É este fato em particular que torna A recusa total de Keir Starmer envolver-se em questões de reforma da política de drogas tão desesperadamente trágicas e imperdoáveis. Como ex-advogado de direitos humanos e Diretor do Ministério Público, ele tem uma oportunidade única de defender a reforma, mas, em vez disso, ele prefere continuar processando inquestionavelmente uma guerra contra as drogas que arruína desproporcionalmente a vida de comunidades de cor, bem como os pobres, vulneráveis ​​e marginalizados.

É claro que existem diferenças significativas entre a luta pelo casamento gay e a pressão pela reforma da política de drogas. O casamento gay era essencialmente sem custos monetários para o governo, enquanto uma reforma substancial da política de drogas viria com um custo inicial considerável – embora a longo prazo, não lutar contra a guerra incrivelmente cara contra as drogas economizaria bilhões. Esse impacto econômico também pode ser benéfico; dependendo do modelo de distribuição e regulamentação das drogas legalizadas, as receitas para o erário podem ser significativas.

O casamento gay também era uma política que ameaçava seriamente poucos grupos de interesse. Embora houvesse considerável indignação e oposição de grupos religiosos, políticos de extrema direita e conservadores sociais e morais, não havia interesses comerciais semelhantes aos das grandes empresas de álcool e tabaco trabalhando incansavelmente para impedir a reforma da política de drogas, com medo de afastar as pessoas do uso de suas drogas. (muitas vezes substancialmente mais nocivos).
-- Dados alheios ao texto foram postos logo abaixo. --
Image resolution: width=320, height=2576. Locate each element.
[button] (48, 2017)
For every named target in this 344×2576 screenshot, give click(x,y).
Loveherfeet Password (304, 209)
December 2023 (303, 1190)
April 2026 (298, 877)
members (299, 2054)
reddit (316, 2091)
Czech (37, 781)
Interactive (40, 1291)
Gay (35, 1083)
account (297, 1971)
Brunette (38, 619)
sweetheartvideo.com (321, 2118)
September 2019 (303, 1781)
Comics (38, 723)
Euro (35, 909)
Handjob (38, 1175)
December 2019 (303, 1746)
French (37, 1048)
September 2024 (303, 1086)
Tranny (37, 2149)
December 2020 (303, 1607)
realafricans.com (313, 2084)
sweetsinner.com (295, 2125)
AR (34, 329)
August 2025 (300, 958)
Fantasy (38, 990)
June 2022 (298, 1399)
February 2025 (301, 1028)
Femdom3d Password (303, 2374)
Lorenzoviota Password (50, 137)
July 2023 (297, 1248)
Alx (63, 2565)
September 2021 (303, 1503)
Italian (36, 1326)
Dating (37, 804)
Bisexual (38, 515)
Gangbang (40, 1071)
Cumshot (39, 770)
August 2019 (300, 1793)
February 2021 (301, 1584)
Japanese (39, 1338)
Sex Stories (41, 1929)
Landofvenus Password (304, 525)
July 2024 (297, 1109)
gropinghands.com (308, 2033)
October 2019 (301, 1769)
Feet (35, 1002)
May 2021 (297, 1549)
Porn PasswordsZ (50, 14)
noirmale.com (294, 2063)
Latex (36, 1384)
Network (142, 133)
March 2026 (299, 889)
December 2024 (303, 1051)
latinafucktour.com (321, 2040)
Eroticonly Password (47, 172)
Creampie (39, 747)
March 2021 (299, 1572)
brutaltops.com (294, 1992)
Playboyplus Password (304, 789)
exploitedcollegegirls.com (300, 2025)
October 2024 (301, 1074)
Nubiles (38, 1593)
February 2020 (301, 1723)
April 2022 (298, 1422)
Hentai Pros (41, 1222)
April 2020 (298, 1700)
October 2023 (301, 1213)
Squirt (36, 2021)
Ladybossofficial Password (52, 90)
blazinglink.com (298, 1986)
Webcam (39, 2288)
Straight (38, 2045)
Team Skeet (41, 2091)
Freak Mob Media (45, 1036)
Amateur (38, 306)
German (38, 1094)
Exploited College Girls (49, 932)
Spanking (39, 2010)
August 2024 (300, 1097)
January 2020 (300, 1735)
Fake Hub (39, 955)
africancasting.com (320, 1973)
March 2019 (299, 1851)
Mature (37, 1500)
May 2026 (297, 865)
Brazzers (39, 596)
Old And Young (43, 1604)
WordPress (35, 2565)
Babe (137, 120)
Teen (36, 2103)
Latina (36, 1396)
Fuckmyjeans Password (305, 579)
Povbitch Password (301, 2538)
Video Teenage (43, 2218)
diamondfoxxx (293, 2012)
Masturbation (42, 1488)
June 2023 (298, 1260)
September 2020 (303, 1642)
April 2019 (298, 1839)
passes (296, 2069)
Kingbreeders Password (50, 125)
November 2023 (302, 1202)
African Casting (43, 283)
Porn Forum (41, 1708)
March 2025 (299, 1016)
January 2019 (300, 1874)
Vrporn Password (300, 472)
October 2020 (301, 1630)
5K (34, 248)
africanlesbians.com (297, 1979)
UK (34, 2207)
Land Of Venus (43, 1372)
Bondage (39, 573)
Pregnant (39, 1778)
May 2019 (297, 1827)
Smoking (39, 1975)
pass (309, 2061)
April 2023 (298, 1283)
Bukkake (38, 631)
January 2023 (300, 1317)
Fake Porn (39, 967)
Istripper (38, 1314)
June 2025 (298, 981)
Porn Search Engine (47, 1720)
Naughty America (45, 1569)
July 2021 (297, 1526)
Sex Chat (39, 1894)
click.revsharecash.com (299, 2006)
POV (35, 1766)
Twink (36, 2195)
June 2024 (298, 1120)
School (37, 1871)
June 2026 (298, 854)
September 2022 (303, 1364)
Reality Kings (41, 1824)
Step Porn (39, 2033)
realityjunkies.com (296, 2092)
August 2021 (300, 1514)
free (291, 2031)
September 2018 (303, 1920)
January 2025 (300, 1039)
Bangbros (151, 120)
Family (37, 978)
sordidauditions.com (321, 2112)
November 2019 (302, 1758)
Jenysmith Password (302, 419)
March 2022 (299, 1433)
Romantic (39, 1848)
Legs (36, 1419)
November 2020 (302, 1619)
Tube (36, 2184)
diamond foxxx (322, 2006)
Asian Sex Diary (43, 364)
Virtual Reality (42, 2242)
A luta pelos direitos LGBTQ+ ainda não acabou, e a luta pela reforma de nossas arcaicas políticas de drogas ainda não se transformou em uma campanha imparável por mudanças. Os dois movimentos são ambos aliados necessários e companheiros naturais com muito a aprender uns com os outros, com compromissos compartilhados à justiça social, à soberania pessoal e à libertação da opressão.

O casamento gay é uma das histórias de sucesso do movimento moderno pelos direitos LGBTQ+ e, como o terrível reviravolta de Roe x Wade demonstra, é vital que os movimentos progressistas continuem aprendendo e lutando lado a lado para engendrar e consagrar mudanças duradouras.